GABORONE, Feb 26 – The Bank of Botswana has kept its benchmark interest rate unchanged at 3.5%, marking the second consecutive policy meeting without an adjustment, as inflation remains stable within the central bank’s target range.
Annual inflation stood at 4.1% in January, positioning it comfortably within the bank’s 3% to 6% target band. The central bank expects inflation to average 4.5% in 2026 and rise slightly to 4.7% in 2027, reflecting a broadly stable price outlook.
Despite the steady inflation environment, Governor Lesego Moseki highlighted several potential risks that could push prices higher. These include proposed electricity tariff increases and the outbreak of foot-and-mouth disease, which could disrupt agricultural supply and drive food costs upward.
The interest rate decision comes as Botswana works to recover from two consecutive years of economic contraction. The central bank forecasts economic growth of 3.1% this year, signalling a return to expansion after recent declines.
The recovery is expected to be led primarily by non-mining sectors, as Botswana accelerates efforts to diversify its economy away from heavy reliance on diamond exports.
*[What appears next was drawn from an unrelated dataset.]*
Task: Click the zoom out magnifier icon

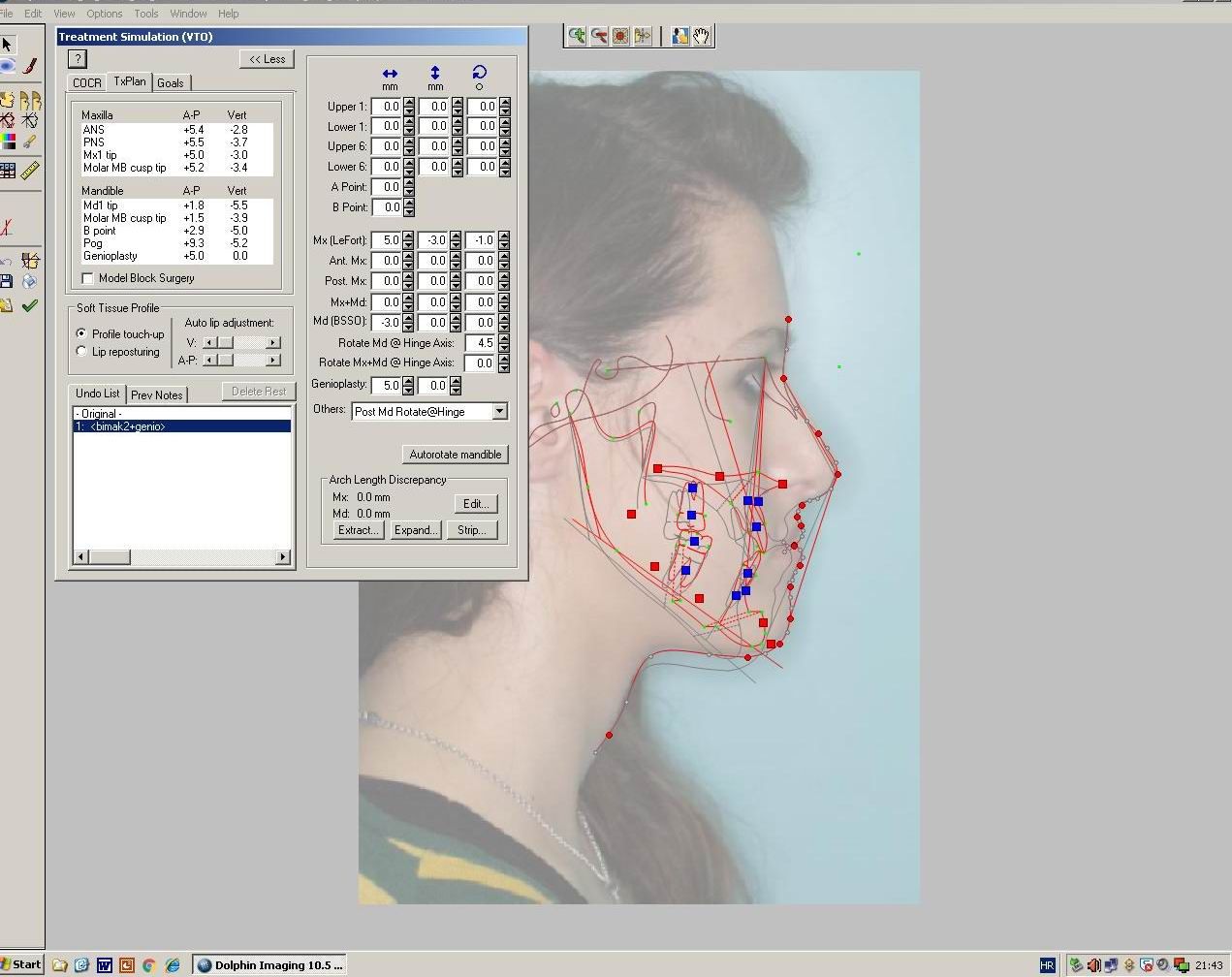Action: click(x=599, y=36)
Diamonds remain central to Botswana’s economy, accounting for roughly one-third of government revenue and approximately three-quarters of foreign exchange earnings. However, a prolonged downturn in global diamond demand has weighed heavily on national economic performance.
By maintaining its current policy stance, the central bank aims to balance inflation control with the need to support economic recovery and encourage sustainable growth during a period of structural transition.